El teatro, considerado por Santa Anna el antídoto idóneo que le permitiría no ser recordado como el hombre más odiado de México, sino como un hombre ilustrado, fue demolido en 1901 con la intención de prolongar la avenida 5 de Mayo. Aunque más bien este acto atroz se realizó para borrar todo vestigio que pudiera encumbrar, con el paso del tiempo, al once veces presidente de México.

En sus últimos años de vida, transcurridos en la pobreza, en una casona ubicada en la actual calle Bolívar del centro de la ciudad, culpaba del fracaso en la guerra contra Estados Unidos a sus generales por haberle férreamente prohibido no desenterrar su pierna para llevársela consigo, como un especie de artilugio o amuleto que hubiese permitido darle otro giro al combate.

La pierna gozó de dos años de relativa tranquilidad en el camposanto de Santa Paula, hasta que fue profanada y arrastrada por las calles del Centro Histórico por un “pueblo malagradecido”. Santa Anna aseguraba que toda pierna sería merecedora de un indulto. En una época donde la hombría y la belleza se medía, no por la simetría de la cara, sino por la gravedad de la lesión conferida en la batalla, un hombre sin extremidades, sería catalogado de sex simbol.

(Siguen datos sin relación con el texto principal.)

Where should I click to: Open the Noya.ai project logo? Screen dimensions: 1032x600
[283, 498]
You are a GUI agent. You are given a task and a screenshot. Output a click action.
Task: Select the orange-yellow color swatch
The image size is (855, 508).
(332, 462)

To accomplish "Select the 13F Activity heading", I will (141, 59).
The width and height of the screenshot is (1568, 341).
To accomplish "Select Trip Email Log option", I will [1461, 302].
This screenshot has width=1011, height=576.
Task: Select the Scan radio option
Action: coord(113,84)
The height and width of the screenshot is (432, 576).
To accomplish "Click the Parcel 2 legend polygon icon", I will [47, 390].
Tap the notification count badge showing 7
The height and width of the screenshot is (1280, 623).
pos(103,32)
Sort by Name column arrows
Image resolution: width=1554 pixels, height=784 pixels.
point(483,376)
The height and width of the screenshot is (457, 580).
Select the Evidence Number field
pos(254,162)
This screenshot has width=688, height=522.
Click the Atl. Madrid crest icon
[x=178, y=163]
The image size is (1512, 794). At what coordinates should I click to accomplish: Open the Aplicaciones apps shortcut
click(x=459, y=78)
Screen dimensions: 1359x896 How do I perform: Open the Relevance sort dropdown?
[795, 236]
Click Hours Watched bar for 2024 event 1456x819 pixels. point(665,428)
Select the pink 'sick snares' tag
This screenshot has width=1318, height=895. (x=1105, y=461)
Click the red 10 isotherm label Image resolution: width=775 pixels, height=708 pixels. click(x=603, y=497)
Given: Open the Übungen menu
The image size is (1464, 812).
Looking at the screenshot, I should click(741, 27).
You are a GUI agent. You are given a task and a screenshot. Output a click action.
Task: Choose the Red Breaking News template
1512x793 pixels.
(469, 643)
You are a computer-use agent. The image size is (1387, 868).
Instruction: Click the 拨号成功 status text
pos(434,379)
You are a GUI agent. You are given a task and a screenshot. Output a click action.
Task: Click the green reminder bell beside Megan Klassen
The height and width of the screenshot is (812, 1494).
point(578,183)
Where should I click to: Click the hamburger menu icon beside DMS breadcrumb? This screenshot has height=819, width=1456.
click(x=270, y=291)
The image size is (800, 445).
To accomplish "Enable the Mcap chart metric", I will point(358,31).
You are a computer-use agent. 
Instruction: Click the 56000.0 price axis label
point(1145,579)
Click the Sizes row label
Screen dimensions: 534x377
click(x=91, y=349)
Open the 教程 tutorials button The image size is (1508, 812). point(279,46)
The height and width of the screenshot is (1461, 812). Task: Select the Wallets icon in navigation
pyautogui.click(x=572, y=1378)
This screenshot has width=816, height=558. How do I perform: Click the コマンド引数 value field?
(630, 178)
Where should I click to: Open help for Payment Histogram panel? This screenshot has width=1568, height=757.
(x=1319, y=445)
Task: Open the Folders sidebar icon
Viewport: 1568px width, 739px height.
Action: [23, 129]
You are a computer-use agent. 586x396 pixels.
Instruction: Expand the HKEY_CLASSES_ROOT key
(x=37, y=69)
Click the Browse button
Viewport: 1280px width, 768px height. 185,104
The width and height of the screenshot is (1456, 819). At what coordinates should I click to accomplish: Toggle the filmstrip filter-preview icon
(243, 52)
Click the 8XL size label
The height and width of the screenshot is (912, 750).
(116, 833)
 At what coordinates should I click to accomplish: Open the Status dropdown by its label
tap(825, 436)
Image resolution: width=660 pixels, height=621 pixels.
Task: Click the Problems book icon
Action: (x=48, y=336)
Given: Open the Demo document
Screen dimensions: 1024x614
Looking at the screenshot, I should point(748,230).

A casi ciento cincuenta años de la muerte del dictador, no queda huella labrada en piedra de su paso en la tierra. Solo en el bucólico paraje de Tumbaco, Colombia, se erige la única estatua de quien es considerado por sus pobladores como la encarnación de “todo lo grande, todo lo bello, todo lo sublime y todo lo heroico” que ha existido en ese mundo.